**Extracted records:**

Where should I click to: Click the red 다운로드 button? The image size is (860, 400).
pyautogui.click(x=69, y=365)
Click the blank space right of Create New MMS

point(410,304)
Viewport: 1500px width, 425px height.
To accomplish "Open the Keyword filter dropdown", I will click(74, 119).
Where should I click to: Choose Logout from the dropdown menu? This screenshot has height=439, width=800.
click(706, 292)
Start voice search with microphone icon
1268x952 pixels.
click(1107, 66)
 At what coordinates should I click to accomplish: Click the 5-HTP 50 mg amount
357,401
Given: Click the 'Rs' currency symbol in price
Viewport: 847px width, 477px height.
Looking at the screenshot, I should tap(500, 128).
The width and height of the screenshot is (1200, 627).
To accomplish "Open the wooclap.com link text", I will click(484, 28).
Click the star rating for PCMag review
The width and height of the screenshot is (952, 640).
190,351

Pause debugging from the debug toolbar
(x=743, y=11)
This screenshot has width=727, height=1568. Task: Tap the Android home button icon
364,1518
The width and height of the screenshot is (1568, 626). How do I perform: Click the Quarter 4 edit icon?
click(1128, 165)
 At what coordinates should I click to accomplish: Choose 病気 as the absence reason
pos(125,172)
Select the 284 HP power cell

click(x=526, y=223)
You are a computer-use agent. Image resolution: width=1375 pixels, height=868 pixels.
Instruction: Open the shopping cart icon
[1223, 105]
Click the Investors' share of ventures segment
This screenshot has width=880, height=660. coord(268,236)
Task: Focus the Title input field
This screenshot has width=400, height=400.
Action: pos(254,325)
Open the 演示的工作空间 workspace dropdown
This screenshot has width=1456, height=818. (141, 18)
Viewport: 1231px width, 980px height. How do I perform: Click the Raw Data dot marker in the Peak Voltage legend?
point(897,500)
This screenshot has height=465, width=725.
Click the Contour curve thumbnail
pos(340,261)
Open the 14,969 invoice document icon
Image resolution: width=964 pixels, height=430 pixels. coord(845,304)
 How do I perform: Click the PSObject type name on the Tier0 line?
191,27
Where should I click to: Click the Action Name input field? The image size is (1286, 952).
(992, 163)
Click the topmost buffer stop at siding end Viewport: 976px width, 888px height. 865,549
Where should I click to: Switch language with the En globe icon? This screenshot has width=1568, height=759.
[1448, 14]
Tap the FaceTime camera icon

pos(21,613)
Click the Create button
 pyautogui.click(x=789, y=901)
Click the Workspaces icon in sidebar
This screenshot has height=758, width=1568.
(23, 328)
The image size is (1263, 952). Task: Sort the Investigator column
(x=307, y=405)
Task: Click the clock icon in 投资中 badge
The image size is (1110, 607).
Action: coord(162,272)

**Your goal:** All lines from the one containing "This screenshot has height=465, width=725." through the last line of the data, both included, are to be retyped exactly, and no other line belongs in the answer.

**Solution to the exercise:**
This screenshot has height=465, width=725.
Click the Contour curve thumbnail
pos(340,261)
Open the 14,969 invoice document icon
Image resolution: width=964 pixels, height=430 pixels. coord(845,304)
 How do I perform: Click the PSObject type name on the Tier0 line?
191,27
Where should I click to: Click the Action Name input field? The image size is (1286, 952).
(992, 163)
Click the topmost buffer stop at siding end Viewport: 976px width, 888px height. 865,549
Where should I click to: Switch language with the En globe icon? This screenshot has width=1568, height=759.
[1448, 14]
Tap the FaceTime camera icon

pos(21,613)
Click the Create button
 pyautogui.click(x=789, y=901)
Click the Workspaces icon in sidebar
This screenshot has height=758, width=1568.
(23, 328)
The image size is (1263, 952). Task: Sort the Investigator column
(x=307, y=405)
Task: Click the clock icon in 投资中 badge
The image size is (1110, 607).
Action: coord(162,272)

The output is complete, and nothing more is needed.